(TEXT SHOWN)

Sheldon Solomon (Briefly) on Terror Management

Posted by The Situationist Staff on September 14, 2011


As graduate students at the University of Kansas in the late 1970s Jeff Greenberg, Tom Pyszczynski, and I were interested in understanding the psychological underpinnings of prejudice and ethnic conflict as well as the nature and function of self-esteem. In 1980, I accidentally stumbled across the work of the late cultural anthropologist Ernest Becker, who in books such as The Birth and Death of Meaning (1962), The Denial of Death (1973), and Escape From Evil (1975) argued that the uniquely human awareness of death, and the denial thereof, guides and directs a substantial proportion of human behavior. According to Becker, culture consists of humanly created (albeit quite unconsciously) beliefs about the nature of reality shared by individuals in groups to reduce or eliminate the potentially overwhelming terror engendered by the awareness of death by providing a sense of meaning and value that in turn confers the possibility of literal and/or symbolic immortality. Terror management theory resulted from our efforts to translate Beckers ideas into a formal theory that could be subjected to empirical scrutiny.

According to terror management theory, people “manage” the potential terror associated with death through a dual-component anxiety-buffer consisting of a cultural worldview (beliefs about the nature of reality that provide a sense that the universe is meaningful, orderly, and stable and that provisions for immortality) and self-esteem (the perception that one is living up to the standards of value associated with the social role inhabited by individuals in the context of their culture, and hence rendering them eligible for safety and security in this life and immortality thereafter).

Thus, while cultures vary considerably, they share the same defensive psychological function in common: to provide meaning and value and in so doing bestow psychological equanimity in the face of death. All cultural worldviews are ultimately shared fictions, in the sense that none of them are likely to be literally true, and their existence is generally sustained by social consensus. When everyone around us believes the same thing, we can be quite confident of the veracity of our beliefs.

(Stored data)

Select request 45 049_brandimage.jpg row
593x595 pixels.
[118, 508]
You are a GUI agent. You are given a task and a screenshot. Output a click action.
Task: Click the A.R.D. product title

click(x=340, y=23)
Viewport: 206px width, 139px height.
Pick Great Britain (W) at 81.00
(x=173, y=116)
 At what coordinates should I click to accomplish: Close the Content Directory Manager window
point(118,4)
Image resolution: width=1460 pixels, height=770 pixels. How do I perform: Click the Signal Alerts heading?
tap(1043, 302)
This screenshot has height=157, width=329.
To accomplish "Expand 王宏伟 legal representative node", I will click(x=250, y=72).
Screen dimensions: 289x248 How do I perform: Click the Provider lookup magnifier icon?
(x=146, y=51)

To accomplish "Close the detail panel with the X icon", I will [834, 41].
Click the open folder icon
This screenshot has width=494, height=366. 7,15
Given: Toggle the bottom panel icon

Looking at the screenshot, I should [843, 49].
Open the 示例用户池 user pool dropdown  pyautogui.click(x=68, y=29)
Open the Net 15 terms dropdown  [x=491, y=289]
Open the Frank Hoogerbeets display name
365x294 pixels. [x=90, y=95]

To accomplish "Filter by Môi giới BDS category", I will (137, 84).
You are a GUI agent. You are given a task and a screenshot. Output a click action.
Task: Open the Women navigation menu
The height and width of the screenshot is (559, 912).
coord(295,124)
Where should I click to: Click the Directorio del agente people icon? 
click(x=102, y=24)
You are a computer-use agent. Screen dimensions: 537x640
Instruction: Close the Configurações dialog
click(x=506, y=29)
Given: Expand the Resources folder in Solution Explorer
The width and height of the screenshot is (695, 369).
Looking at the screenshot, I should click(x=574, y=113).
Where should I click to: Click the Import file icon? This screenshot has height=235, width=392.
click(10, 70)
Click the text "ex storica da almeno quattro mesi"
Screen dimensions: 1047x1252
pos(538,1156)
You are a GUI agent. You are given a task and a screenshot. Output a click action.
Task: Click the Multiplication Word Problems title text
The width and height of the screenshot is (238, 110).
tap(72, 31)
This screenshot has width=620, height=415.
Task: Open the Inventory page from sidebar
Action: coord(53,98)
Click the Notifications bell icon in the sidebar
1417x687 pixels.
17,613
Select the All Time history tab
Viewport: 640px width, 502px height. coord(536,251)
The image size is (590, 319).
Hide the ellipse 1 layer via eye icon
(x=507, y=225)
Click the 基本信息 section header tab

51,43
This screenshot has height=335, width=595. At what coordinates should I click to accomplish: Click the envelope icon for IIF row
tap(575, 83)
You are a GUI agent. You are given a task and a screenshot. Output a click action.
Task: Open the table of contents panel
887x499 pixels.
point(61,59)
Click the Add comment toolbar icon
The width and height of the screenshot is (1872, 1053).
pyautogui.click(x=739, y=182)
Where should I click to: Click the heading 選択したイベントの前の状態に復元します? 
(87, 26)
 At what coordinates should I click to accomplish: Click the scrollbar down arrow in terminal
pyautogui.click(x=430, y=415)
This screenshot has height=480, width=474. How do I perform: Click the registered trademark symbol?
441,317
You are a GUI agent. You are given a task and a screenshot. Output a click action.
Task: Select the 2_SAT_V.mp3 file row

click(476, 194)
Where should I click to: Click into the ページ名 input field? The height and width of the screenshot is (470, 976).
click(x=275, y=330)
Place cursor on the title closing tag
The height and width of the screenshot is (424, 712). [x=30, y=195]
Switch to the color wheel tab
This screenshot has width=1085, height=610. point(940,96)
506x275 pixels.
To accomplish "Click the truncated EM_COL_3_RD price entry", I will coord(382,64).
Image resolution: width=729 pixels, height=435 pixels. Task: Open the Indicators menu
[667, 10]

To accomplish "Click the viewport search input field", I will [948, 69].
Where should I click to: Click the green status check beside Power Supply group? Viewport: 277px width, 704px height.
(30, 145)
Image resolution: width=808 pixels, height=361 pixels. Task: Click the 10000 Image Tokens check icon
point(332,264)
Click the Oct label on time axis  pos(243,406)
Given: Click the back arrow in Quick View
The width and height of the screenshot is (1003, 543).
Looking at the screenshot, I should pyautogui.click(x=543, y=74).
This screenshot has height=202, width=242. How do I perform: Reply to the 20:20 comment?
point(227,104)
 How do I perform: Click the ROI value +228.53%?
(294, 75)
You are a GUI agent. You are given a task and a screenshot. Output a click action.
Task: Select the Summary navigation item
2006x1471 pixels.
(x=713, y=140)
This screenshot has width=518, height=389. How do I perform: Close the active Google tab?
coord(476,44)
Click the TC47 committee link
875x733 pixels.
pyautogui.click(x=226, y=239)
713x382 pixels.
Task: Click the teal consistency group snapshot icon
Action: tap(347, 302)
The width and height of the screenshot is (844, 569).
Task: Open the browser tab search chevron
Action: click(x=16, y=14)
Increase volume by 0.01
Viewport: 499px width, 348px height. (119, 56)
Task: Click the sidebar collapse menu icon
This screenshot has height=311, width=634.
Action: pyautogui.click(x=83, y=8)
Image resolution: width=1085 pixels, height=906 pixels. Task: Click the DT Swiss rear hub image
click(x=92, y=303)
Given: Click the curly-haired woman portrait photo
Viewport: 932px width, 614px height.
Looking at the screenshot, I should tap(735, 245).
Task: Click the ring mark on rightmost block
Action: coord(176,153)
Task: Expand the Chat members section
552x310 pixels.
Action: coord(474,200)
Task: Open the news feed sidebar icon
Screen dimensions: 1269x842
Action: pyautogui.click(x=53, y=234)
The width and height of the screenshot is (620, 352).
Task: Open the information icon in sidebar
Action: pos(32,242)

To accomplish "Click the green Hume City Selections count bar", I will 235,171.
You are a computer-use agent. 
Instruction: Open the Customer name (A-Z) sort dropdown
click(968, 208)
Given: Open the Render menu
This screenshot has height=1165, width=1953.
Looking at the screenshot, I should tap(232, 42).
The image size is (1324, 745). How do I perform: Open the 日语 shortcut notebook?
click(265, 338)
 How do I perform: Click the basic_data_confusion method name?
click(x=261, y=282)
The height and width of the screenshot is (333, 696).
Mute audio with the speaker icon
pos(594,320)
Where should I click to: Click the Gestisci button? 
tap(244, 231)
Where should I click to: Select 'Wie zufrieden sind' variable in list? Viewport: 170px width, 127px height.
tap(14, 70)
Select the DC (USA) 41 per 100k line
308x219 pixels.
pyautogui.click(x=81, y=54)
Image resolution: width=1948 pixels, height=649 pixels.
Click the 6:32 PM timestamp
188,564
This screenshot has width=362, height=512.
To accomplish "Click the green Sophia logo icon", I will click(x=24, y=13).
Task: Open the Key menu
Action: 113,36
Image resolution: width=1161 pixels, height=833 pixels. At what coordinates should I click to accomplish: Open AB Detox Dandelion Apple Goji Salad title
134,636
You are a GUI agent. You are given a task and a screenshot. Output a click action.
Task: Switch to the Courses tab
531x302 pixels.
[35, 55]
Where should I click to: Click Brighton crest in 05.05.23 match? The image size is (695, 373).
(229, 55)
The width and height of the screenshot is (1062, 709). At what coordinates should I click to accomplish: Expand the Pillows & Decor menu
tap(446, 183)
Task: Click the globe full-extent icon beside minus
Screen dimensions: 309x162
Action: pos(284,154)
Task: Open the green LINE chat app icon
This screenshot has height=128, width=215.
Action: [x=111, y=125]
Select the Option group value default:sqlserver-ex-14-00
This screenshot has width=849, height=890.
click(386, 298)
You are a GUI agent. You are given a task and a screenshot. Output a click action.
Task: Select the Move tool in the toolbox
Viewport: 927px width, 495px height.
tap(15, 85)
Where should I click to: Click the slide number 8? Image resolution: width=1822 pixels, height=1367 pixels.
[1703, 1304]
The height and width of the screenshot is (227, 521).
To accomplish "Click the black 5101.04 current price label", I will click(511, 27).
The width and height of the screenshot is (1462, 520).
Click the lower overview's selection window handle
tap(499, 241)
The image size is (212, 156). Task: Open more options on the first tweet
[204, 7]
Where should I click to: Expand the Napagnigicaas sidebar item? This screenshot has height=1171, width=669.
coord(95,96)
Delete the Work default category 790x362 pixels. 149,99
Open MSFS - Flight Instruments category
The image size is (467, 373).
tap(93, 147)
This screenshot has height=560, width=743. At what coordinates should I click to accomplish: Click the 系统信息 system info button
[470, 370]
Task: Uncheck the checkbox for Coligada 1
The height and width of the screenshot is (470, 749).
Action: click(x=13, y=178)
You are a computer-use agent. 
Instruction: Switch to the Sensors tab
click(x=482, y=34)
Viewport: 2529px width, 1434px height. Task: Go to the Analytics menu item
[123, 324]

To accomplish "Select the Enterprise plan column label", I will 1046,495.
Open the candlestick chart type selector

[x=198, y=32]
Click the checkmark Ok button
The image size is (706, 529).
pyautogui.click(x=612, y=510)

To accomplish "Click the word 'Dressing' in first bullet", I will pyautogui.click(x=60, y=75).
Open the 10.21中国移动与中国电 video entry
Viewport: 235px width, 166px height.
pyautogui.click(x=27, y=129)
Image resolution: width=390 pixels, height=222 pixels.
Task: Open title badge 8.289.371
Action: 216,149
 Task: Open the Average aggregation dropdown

(GOALS)
- A) Answer these questions using the terror management text:
(i) At which university were the three graduate students in the late 1970s?
(ii) In what year does the text say the work of Ernest Becker was first encountered?
(iii) What two components make up the anxiety-buffer described in the theory?
- B) Retype everything in the terror management text from "According to terror" down to "and immortality thereafter).".

(OUTPUTS)
- A)
(i) The University of Kansas.
(ii) 1980.
(iii) A cultural worldview and self-esteem.

- B)
According to terror management theory, people “manage” the potential terror associated with death through a dual-component anxiety-buffer consisting of a cultural worldview (beliefs about the nature of reality that provide a sense that the universe is meaningful, orderly, and stable and that provisions for immortality) and self-esteem (the perception that one is living up to the standards of value associated with the social role inhabited by individuals in the context of their culture, and hence rendering them eligible for safety and security in this life and immortality thereafter).